Esta questão da presunção de inocência em direito criminal já está consagrada nos códigos de antigas civilizações. A aplicação do velho princípio “in dúbio pro reo” surge no direito romano como outros, que na prática, tinham o mesmo significado, como sejam, a “affirmanti non neganti incucumbit probatio” – (a prova incumbe a que afirma e não a quem nega), e a “actore non probante réus absolvitur” – (o autor não prova, o réu é absolvido). Estes princípios, que são a garantia do princípio da inocência do reu, foram totalmente invertidos – existiu um retrocesso na civilização ocidental, entre os sec XII e XVIII – sobretudo nas práticas processuais dos tribunais da Inquisição com o objetivo de garantir a supremacia dos poderes do estado (leia-se grandes senhores feudais e dignatários religiosos) que se sobrepunha ao direito e liberdade individual do cidadão. O acusado, só por ser acusado, já era tratado como um condenado, ou seja, existia uma presunção de culpa em vez da presunção de inocência. Interessava obter a confissão do arguido (a rainha das provas), de qualquer forma, com recurso a meios violentos ou prolongados períodos de privação da liberdade. Hoje, além de ser nula a prova dos factos que sejam obtidos com violências sobre o arguido, mesmo a confissão espontânea do arguido desacompanhada de quaisquer provas não é aceite no Tribunal.

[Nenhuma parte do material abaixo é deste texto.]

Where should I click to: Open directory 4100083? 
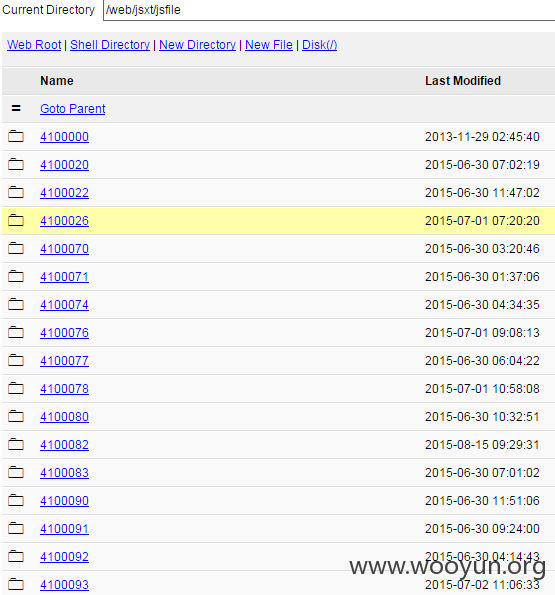(x=64, y=473)
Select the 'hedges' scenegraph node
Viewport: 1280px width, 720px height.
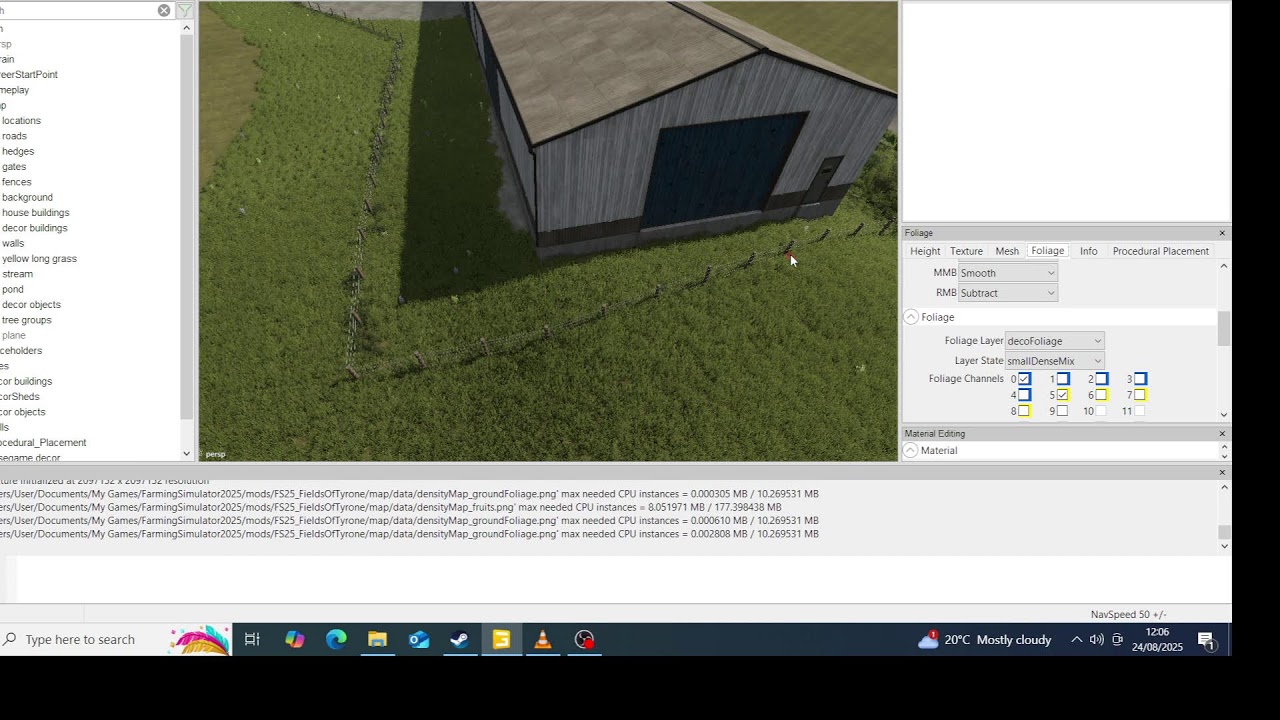point(18,151)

A Assembleia Constituinte Francesa aprovou em 26 de maio de 1789 a DUDHC – Declaração Universal dos Direitos do Homem e do Cidadão - que veio repor um princípio de direito a favor do reu indiciado (investigado) pela prática de um crime; o artigo 9º tinha a seguinte redação: “todo o cidadão é considerado inocente até ser declarado culpado e ser tratado no decurso do processo com a devida dignidade não sendo submetido a qualquer instituto ou condição que o equipare a condenado”.
As Convenções Internacionais impõem um tratamento humano ao cidadão/arguido e a nossa Constituição defende em primeira linha a dignidade do homem; apesar disso, ainda temos uma longa caminhada pela frente. A humilhação de um detido começa logo que chega ao átrio do Tribunal, com o espetáculo (barato) que é montado e transmitido (vendido) pelas televisões. Depois, a humilhação do arguido continua a verificar-se ao longo da tramitação do processo. Em tempos, com a sala de audiências do Tribunal repleta de cidadãos, assisti ao julgamento de um médico, profissional muito competente e de reconhecidos méritos; o Sr Juiz, no seu relacionamento diário, sempre tratou aquele médico (seu conhecido) por Sr Dr Joaquim (nome fictício). Durante a audiência de julgamento, o Meritíssimo Juiz passou a tratá-lo por Sr Joaquim. O médico viu-se destituído do seu título académico como se a sua licenciatura lhe tivesse sido cassada, despojado da sua dignidade pelo simples facto de estar a ser julgado. No final, aquele médico foi absolvido do crime de que vinha acusado. Censure-se ou não a atitude daquele Juiz, pergunta-se: haveria alguma necessidade de humilhar o arguido?